→ **What is asked**:
1. In the bug report about invalid locales, what does a search with an invalid locale currently return?
2. Continue the bug report about invalid locales in the search suggest API from its last comment onward.

── Text segment ──

Closed Bug 1161050 Opened 10 years ago Closed 10 years ago

sumo search suggest api should return HTTP 400 for invalid locales

Categories

(support.mozilla.org :: General, defect)

defect
Not set
normal

Tracking

(Not tracked)

RESOLVED FIXED

People

(Reporter: willkg, Assigned: willkg)

References

Details

If I do a search with an invalid locale, I get an empty result set with no explanation of what happened. This makes it difficult to use the API especially where locales are added and removed from SUMO periodically. It would be better for SUMO to return an HTTP 400 error for invalid locales making it easier for the client to handle it accordingly.
This doesn't technically block bug #1133769 in that I can probably go forward without this, but it should for a correct implementation since the Input side will need to handle this situation correctly.
Blocks: 1133769
Summary: sumo search api should return HTTP 400 for invalid locales → sumo search suggest api should return HTTP 400 for invalid locales
Grabbing this one to look into.
Assignee: nobody → willkg
Status: NEW → ASSIGNED
Mike said we need to check settings.SUMO_LANGUAGES and settings.NON_SUPPORTED_LOCALES. Something like this pseudo-code: if locale not in settings.SUMO_LANGUAGES: return Http400 if locale in settings.NON_SUPPORTED_LOCALES: return Http400
I'm sorry, I was unclear on irc. If you are just going to throw an error for NON_SUPPORTED_LOCALES, you don't need to check it. All the locales in NON_SUPPORTED_LOCALES are *not* in SUMO_LANGUAGES, so that second `if` you have will never be relevant. I only meant to say that you might want to not throw errors for the NON_SUPPORTED_LOCALES, and instead use their fallback behavior (for example, br -> fr or sv-SE -> sv). If you don't want to do the fallback, you can just raise Http400 anyways. I only mentioned it because I wasn't sure how Input would want to treat those locales.

───
── Information provided ──

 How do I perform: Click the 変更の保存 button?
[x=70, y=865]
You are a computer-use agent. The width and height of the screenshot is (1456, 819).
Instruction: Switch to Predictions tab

───

→ **In response**:
1. An empty result set with no explanation of what happened.

2.
Oh, I see. Let's think beyond the Input case. What's the correct thing for this API endpoint to do? Should it convert the locale to the fallback locale for NON_SUPPORTED_LOCALES? Should it ignore them altogether?
If I set the locale to 'ach' and do a search, presumably I am trying do a search with ach keywords. If we redirect those searches to English (as the NON_SUPPORTED_LOCALES mapping directs), the search quality probably won't be very good. But then, maybe the search quality will be good enough. We use NSL to send people to a language that is likely better than nothing. Maybe a search in the wrong language is better than nothing. On the other hand, I think that the API should be stricter about validation that the normal UI. The API should do what we say, not what we mean. The API should also provide enough data to do the nice thing too. In this case I think that means providing an API endpoint that lists the fallback languages that clients may use if they like. So for this API, I think languages in the NSL mapping should return a 400 error. It may also be nice to indicate in the error if the language is unknown, or if it is known but not supported.
That sounds good to me!
This got pushed out just now by Mike. Closing it out.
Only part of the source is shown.